(Provided information):
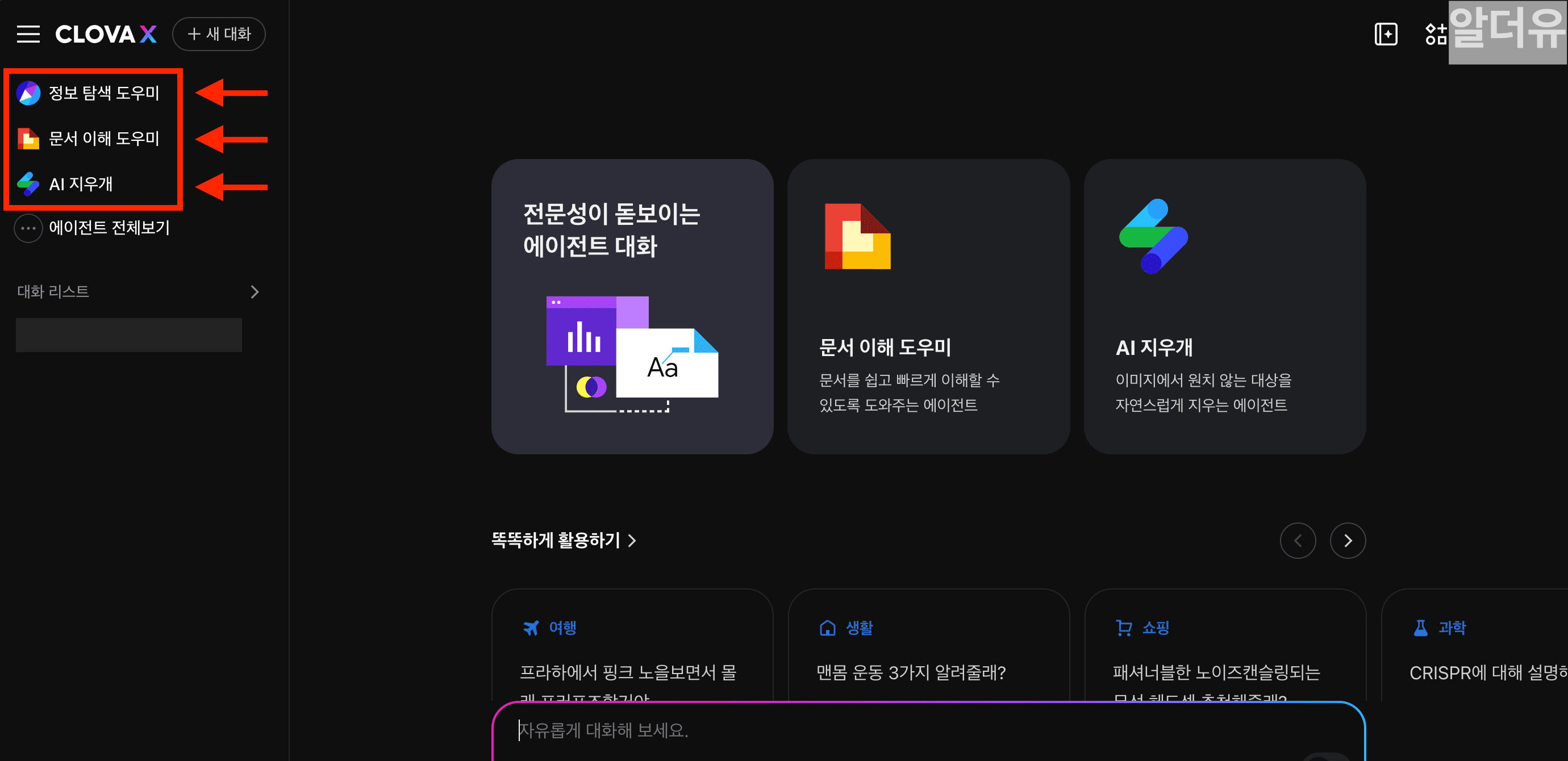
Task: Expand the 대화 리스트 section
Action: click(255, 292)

---

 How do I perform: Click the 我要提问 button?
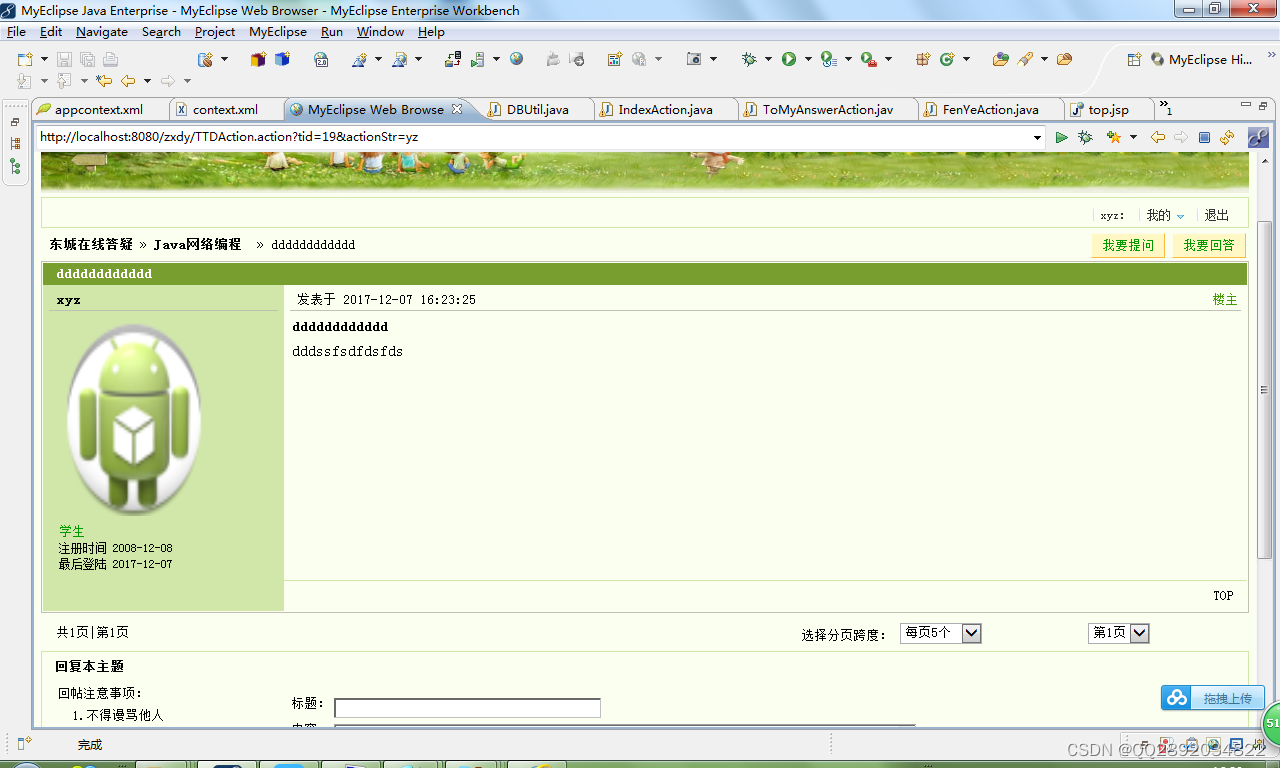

* * *

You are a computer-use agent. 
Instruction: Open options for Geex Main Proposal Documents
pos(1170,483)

(Set problem): Lay out the records above as a JSON list of strings, one string per line, starting with the line that contains "You are a computer-use agent." and going on through the line that contains "pos(1170,483)", with blank lines left out.

(Reply):
[
  "You are a computer-use agent. ",
  "Instruction: Open options for Geex Main Proposal Documents",
  "pos(1170,483)"
]